Image via Shutterstock
You really seem like you don’t want to do this, so why don’t you just not do it?
“When life makes you plan a reunion, just say fuck the reunion, and bail” or something like that
Pretty much. 27 year old you has no obligation to honor commitments that 17 year old you made. There’s a reason that your criminal record is expunged when you turn 18.
*Aside from teen pregnancies.
My class had been emailing me for awhile until I finally said “leave me alone.” Felt good. Hated those fuckers.
I wonder about that too. Like what happens if you just tell them “nah” and go about your business? As long as you don’t care, nothing, right? Some nerd (who are the most excited about this anyway) will pick up the slack plan it.
My class is a highly apathetic group, we haven’t had any class reunions (5 or 10 year) so far. I hope the trend doesn’t stop for the 20, one less thing to worry about.

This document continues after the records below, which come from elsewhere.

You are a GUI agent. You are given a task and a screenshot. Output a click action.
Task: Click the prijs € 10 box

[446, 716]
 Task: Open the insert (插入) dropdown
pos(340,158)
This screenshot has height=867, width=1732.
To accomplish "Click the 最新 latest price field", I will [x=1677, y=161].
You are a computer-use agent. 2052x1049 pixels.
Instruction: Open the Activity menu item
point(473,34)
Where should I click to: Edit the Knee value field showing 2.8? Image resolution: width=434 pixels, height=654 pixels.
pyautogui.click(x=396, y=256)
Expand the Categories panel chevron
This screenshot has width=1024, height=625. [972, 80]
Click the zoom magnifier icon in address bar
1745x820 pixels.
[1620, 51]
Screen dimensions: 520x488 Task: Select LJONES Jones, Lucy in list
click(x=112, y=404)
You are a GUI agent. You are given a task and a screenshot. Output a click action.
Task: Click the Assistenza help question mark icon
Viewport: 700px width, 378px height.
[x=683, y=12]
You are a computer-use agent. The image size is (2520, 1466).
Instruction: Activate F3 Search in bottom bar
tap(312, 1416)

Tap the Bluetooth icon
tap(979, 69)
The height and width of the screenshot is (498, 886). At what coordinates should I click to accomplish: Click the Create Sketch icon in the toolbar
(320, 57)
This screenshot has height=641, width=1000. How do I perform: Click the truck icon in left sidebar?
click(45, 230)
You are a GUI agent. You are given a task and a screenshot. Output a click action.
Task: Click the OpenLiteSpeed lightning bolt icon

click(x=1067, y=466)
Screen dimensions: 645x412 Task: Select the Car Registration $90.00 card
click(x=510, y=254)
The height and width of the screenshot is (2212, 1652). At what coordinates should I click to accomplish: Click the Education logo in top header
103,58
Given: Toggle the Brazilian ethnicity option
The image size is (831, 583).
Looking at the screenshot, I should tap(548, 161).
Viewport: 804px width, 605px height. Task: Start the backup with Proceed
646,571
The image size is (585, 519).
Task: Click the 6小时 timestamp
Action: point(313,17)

My class officers: 2 M.D.s, a mother of 4, and a HUGE pot head. Needless to say we haven’t had a 5 or 10 year.
I’m not at my 10 year yet but a colleague of mine just had his 10 year. He was class President and organized a bar crawl throughout Manhattan. And when I say organize I mean he just called up a handful of bars and told them the situation. Each bar had a drink special (think $2-3 off the original price of an overpriced beer, and some discount food). A facebook group was made and all you had to do was buy a wristband at any of the bars for a small fee and you were golden. Minimal legwork and no commitment by anyone.
You’re colleague did it right. The biggest problem my friend had organizing ours was leaving too much open to suggestion. Everyone had an opinion on everything, and of course the shittiest option was used.
These are as obsolete as land lines and pagers. With cellphones, social media etc etc etc, you already see the people you want to. They serve no real purpose. Skipped mine, no ragrets
You had 1000 in your graduating class? My class had 80 and I think we are all low key hoping no one cares enough to plan a reunion this year.
I am my class’ Senior Vice-President and at my school I have to plan it…. Literally hate everyone except like 10 people in my 436 person class.
I graduated with 28 people. Still not going.
My 10 year was two years ago and it was a debacle. I went to an 8A school in the west suburbs and maybe, maybe 10% of our class showed up. A few of my friends and I went because we felt bad for our friend that had to plan it because of all the nerds that complained about everything in the Facebook group. Needless to say it was awkward and I got very drunk. You are not in an enviable position. Which leads me to my major point; Do we even need 10 year reunions anymore? 20 year makes sense, as you’re not going to see everyone or be on social media as much.
“it was awkward and I got very drunk.”
Sounds like a success to me! Mine wasn’t awkward and I still got very drunk.
The blackout really helped after the third “Wait, we went to high school together…?” conversation.
this really makes me feel old
Just had to plan mine and it was awful.
I didn’t even get an invite to mine and we only had 300 or so people in our class. Made my day when I found out I was forgotten, hated 99% of the people I graduated with.